- _WORK REQUEST_
Going through the data below, find how many lines include the word "computer", and reply with that number alone.

━━━━━ RECORDS TO PROCESS ━━━━━

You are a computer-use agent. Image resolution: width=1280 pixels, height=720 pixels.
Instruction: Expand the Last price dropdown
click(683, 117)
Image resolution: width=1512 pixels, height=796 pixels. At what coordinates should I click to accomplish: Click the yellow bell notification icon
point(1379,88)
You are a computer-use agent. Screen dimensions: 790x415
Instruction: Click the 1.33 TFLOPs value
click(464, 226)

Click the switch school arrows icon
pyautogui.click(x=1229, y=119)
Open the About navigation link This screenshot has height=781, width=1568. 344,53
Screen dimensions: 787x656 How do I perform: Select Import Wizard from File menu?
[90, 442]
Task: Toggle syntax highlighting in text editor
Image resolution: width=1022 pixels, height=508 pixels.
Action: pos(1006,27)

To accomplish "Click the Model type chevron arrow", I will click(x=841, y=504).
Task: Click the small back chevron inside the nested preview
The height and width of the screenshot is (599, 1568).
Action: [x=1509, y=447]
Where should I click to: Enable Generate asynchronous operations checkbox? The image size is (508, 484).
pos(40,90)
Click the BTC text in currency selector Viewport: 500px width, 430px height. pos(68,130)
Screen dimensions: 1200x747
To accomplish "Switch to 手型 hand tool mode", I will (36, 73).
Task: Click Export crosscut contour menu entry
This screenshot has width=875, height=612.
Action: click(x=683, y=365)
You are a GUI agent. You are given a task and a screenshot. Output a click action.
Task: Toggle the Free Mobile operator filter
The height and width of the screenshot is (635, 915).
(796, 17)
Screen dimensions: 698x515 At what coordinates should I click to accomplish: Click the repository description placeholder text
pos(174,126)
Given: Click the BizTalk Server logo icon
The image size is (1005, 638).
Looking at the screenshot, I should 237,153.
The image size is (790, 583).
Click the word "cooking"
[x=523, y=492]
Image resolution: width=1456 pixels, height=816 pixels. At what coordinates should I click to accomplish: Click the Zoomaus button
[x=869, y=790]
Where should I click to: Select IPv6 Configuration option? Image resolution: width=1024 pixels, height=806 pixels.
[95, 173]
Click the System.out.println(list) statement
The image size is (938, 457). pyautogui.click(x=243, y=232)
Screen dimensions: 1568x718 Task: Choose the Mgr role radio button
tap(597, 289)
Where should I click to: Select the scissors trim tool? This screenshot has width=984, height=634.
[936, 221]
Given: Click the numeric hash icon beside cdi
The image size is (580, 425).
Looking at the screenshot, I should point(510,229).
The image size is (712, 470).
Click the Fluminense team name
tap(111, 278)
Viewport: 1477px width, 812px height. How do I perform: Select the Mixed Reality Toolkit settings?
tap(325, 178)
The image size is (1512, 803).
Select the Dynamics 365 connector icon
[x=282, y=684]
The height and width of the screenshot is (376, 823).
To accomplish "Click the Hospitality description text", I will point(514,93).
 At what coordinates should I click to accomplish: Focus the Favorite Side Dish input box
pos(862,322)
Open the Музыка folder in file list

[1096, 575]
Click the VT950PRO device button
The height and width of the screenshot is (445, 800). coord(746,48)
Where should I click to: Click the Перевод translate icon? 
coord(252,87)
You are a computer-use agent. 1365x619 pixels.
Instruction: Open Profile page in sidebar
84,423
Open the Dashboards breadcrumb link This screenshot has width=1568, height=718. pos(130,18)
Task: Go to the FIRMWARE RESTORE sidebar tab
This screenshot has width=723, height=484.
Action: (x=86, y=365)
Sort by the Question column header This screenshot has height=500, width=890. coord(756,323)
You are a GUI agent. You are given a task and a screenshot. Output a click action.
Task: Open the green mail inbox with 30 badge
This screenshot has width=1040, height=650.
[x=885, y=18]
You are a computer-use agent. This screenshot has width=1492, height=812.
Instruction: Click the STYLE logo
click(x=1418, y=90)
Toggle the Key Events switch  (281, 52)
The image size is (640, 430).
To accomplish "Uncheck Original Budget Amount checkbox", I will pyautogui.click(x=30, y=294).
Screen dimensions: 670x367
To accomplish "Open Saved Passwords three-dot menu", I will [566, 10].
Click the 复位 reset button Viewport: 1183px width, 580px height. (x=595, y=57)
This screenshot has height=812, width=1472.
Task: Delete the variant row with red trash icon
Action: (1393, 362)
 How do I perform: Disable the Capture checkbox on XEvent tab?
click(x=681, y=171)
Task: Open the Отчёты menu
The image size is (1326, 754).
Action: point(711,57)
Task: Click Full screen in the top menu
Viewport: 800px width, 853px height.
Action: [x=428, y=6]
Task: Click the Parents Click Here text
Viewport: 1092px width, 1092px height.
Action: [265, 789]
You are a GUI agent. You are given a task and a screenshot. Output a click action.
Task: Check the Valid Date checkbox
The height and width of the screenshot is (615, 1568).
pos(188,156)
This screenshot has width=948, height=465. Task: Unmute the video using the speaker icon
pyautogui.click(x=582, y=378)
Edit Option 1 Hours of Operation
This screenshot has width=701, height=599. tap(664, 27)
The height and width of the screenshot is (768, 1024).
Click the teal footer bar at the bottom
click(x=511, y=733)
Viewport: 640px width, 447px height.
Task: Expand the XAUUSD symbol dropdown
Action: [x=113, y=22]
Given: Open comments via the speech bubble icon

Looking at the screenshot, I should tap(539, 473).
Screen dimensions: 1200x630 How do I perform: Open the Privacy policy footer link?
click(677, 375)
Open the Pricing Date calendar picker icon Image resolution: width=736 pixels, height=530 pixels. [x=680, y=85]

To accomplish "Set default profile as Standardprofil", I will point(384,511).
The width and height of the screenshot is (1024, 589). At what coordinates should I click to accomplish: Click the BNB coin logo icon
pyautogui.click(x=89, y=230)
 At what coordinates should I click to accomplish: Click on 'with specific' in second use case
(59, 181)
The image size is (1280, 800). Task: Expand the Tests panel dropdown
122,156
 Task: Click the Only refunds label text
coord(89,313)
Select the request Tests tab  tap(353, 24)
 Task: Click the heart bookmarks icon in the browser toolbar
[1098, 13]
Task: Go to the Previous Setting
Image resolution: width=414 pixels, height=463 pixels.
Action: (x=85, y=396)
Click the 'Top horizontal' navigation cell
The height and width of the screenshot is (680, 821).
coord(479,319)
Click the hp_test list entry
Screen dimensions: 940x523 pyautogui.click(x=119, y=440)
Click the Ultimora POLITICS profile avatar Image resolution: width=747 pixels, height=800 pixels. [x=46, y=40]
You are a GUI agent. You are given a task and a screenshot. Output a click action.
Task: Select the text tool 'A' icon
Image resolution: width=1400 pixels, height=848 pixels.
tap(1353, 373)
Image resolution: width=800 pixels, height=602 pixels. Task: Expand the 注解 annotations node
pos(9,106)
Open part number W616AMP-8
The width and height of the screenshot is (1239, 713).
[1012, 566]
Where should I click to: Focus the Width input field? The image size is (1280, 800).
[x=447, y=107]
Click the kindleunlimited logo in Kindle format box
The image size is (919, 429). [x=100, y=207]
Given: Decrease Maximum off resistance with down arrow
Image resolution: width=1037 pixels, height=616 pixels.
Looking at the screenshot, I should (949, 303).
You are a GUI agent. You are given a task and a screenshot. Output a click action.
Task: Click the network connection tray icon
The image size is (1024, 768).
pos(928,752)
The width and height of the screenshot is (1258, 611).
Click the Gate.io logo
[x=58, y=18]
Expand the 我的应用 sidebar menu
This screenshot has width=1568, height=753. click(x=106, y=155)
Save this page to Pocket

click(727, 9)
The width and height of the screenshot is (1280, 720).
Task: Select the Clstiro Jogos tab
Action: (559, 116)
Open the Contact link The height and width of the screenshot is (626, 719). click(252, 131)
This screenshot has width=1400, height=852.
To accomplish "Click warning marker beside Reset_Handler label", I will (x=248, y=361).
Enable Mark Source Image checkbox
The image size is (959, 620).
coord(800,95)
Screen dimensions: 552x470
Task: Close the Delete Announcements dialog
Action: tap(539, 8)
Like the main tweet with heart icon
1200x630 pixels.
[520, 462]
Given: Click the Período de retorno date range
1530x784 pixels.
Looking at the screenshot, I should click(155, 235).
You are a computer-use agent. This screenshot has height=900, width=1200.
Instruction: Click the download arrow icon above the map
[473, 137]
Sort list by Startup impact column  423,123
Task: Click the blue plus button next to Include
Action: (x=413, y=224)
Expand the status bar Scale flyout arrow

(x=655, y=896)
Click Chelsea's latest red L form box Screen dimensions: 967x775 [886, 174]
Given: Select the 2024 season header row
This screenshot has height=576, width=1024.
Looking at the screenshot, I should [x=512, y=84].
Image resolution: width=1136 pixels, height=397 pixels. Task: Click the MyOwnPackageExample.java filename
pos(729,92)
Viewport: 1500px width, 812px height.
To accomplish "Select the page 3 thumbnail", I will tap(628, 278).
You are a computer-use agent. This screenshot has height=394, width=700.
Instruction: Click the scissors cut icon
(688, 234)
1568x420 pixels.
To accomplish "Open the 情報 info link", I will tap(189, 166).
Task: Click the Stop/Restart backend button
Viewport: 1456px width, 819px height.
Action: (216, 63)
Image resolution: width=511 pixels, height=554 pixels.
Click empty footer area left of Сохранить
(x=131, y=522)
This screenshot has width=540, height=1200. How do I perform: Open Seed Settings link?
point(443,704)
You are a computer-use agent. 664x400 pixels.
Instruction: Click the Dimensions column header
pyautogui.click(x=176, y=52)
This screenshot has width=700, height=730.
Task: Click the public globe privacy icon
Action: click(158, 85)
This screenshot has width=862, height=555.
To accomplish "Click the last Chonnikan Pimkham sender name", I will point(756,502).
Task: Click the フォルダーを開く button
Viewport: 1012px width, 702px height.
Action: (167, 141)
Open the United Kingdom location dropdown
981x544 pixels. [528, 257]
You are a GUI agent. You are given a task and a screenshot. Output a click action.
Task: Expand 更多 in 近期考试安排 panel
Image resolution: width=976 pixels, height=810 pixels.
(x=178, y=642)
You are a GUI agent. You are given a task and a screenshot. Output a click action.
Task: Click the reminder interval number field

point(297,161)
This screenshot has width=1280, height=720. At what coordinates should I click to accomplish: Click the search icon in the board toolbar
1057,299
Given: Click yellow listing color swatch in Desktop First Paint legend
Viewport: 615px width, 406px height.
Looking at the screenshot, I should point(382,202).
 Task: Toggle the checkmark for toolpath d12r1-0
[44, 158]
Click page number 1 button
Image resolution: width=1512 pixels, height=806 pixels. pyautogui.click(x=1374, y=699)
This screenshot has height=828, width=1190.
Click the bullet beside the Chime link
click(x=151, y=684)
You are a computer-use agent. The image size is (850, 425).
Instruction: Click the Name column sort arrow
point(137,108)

━━━━━

- _RESPONSE TO THE TASK_
8